Al via a Bonn i lavori preparatori per la prossima Cop30
Iniziati i negoziati intermedi della SB62
Bonn, 16 giugno 2025 - Iniziano oggi a Bonn i negoziati intermedi sul clima, un appuntamento preparatorio alla Cop30, la Conferenza delle Parti della Convenzione delle Nazioni unite sui cambiamenti climatici, la trentesima riunione annuale dei paesi che hanno ratificato la Convenzione quadro sul clima, che quest’anno avrà luogo in Brasile.
La sessione attuale, che per gli addetti ai lavori è tecnicamente definita con la sigla SB62, si protrarrà fino a giovedì 26 giugno.
I due organi tecnici che ogni anno lavorano alla preparazione delle Cop sono il Subsidiary Body for Implementation, SBI, e il Subsidiary Body for Scientific and Technological Advice, SBSTA.

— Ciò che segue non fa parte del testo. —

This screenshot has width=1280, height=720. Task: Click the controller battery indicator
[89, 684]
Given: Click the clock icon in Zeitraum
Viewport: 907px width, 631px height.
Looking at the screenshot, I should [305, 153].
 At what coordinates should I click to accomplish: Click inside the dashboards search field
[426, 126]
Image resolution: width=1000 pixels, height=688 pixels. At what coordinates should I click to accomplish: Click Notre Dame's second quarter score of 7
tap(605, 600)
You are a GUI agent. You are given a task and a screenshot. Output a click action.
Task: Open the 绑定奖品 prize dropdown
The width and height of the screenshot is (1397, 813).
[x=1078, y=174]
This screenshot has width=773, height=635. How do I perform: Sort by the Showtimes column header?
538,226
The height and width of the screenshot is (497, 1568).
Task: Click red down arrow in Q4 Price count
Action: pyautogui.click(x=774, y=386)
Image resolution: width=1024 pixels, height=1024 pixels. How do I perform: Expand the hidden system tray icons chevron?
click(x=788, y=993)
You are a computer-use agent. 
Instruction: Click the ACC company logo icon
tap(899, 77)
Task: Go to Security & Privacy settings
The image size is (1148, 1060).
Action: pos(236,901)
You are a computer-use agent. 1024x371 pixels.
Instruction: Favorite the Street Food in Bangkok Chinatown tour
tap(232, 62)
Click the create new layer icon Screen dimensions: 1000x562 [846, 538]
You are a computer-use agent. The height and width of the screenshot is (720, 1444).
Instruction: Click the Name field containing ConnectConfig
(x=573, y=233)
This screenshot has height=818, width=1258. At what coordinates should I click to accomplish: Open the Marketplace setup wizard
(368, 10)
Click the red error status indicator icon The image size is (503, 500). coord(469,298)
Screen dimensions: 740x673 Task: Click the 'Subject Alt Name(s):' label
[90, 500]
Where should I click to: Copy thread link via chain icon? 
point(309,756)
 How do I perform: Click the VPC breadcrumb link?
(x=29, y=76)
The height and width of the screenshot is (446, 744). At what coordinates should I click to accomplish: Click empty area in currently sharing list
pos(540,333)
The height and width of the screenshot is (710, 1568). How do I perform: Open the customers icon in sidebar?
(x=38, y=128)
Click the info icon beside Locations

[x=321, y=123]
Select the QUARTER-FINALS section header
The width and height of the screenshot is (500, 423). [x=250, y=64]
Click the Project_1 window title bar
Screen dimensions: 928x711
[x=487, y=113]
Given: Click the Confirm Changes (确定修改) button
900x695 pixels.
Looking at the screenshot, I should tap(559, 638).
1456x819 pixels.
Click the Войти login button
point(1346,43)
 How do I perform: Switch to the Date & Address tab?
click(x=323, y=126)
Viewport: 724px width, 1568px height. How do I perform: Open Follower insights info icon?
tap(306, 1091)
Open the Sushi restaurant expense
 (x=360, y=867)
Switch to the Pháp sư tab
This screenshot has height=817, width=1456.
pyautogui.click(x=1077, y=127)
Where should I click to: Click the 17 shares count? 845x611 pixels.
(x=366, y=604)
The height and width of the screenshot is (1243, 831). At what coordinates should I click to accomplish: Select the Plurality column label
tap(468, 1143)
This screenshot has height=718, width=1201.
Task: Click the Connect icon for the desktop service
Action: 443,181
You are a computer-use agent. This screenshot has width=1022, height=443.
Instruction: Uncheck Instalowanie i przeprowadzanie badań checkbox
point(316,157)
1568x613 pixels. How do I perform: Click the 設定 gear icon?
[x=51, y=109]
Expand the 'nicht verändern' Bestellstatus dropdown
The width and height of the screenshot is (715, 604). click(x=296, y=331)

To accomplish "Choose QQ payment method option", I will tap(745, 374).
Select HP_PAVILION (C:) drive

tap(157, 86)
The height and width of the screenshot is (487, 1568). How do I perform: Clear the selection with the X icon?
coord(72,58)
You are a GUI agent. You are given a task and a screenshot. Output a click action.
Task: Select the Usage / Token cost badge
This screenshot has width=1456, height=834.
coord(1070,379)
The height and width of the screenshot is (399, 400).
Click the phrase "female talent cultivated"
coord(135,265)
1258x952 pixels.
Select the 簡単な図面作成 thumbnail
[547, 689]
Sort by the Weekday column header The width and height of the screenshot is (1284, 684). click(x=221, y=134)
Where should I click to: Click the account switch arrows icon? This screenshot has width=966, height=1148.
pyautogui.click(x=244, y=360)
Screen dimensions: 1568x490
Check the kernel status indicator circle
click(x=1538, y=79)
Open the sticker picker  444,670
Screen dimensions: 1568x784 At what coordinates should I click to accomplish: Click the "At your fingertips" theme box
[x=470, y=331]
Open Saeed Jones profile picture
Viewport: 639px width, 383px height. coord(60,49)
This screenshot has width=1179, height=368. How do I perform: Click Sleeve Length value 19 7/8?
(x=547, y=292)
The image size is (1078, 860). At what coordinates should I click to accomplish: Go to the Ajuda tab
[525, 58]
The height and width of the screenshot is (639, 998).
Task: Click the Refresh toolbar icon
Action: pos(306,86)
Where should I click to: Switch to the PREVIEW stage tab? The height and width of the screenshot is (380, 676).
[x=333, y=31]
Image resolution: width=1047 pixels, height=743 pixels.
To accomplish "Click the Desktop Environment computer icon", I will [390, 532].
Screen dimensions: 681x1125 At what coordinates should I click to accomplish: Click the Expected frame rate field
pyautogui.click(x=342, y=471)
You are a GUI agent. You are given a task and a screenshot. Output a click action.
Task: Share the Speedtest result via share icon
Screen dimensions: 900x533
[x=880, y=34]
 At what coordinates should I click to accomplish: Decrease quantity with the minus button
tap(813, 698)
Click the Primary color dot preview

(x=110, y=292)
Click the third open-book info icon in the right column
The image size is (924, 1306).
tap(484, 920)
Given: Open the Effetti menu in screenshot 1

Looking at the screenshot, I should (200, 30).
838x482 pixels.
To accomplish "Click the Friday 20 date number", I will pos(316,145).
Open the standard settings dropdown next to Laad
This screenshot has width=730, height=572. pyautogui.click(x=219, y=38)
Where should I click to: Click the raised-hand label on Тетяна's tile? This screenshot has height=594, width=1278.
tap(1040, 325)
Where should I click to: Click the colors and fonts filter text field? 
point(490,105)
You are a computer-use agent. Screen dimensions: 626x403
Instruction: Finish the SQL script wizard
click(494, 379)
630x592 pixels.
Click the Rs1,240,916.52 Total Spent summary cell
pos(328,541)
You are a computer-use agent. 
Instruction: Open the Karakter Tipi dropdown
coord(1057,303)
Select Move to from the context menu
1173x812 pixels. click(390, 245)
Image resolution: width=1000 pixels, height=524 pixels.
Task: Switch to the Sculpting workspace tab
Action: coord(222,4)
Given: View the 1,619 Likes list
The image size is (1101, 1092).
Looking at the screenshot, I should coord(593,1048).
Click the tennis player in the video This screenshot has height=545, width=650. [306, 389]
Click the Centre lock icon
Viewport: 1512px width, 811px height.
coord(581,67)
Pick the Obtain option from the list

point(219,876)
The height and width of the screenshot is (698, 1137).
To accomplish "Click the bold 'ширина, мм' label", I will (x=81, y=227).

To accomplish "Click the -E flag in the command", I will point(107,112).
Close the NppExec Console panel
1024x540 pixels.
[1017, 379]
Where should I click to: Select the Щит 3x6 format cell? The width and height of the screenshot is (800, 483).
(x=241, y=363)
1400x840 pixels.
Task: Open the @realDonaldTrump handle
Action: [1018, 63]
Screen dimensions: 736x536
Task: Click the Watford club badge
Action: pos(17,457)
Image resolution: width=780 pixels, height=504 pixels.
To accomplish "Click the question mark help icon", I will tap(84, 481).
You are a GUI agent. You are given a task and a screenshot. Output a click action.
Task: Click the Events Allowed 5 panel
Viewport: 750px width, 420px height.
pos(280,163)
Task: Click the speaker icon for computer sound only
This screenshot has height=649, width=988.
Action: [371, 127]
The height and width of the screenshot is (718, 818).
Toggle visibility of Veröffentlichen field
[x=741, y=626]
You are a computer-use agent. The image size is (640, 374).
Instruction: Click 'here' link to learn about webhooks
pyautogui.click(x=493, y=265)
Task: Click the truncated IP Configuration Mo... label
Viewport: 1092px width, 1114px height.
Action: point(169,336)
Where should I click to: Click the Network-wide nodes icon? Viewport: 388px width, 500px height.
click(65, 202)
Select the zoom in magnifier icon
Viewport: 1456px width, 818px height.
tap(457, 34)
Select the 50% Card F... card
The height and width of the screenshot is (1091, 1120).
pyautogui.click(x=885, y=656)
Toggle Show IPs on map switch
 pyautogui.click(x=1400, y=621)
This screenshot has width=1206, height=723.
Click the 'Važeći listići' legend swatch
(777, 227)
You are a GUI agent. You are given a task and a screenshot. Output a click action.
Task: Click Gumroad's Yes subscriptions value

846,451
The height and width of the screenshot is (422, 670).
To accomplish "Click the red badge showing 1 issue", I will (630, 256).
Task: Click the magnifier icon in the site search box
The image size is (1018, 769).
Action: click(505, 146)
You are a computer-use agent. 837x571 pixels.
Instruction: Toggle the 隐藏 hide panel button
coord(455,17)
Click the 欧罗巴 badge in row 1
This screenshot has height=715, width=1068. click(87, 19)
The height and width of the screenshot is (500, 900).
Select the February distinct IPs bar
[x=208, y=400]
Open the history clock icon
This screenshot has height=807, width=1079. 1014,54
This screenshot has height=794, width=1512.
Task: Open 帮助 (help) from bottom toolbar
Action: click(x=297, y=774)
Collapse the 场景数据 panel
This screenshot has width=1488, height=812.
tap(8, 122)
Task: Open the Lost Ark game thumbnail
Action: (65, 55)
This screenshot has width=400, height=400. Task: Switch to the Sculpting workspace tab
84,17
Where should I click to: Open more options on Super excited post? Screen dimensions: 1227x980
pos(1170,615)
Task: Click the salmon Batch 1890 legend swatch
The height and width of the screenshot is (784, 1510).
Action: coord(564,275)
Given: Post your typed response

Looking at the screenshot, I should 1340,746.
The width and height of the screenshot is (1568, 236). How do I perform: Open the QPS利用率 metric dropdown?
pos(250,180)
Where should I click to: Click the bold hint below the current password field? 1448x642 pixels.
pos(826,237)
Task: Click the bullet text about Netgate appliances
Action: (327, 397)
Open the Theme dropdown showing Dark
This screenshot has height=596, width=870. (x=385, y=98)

I negoziati rappresentano una fase cruciale per definire le modalità e le questioni chiave relative alla lotta ai cambiamenti climatici e l’agenda dei lavori si presenta molto fitta.
In primo luogo tra i vari argomenti i delegati convenuti a Bonn riapriranno il confronto sul Global stocktake, che è lo strumento introdotto dall’Accordo di Parigi per valutare collettivamente i progressi compiuti verso gli obiettivi climatici globali.
Particolare attenzione dovrà essere parimenti dedicata al Programma di lavoro sulla Mitigazione ed al Programma di lavoro sulla Giusta transizione.
Nell’attesa che si trovi un accordo per qualche risultato concreto a favore del clima, ci si può consolare con un’ottima notizia: in Cina la produzione di energia pulita è aumentata, determinando una riduzione delle emissioni di anidride carbonica dell’1,6% nel primo trimestre del 2025 e dell’1% negli ultimi 12 mesi.
Da parte sua l’Unione europea risulta allineata agli obiettivi di decarbonizzazione fissati per il 2030. Una valutazione aggiornata dei Piani nazionali per il clima e l’energia, i PNEC, mostra infatti che l’Ue è in linea per ottenere una riduzione delle emissioni del 54% entro il 2030.
I lavori dei negoziati intermedi sul clima di Bonn e gli altri eventi collaterali, che si svolgeranno nei dieci giorni di incontri, verranno seguiti anche dal giornale Ines, che ha inviato due redattori sul posto.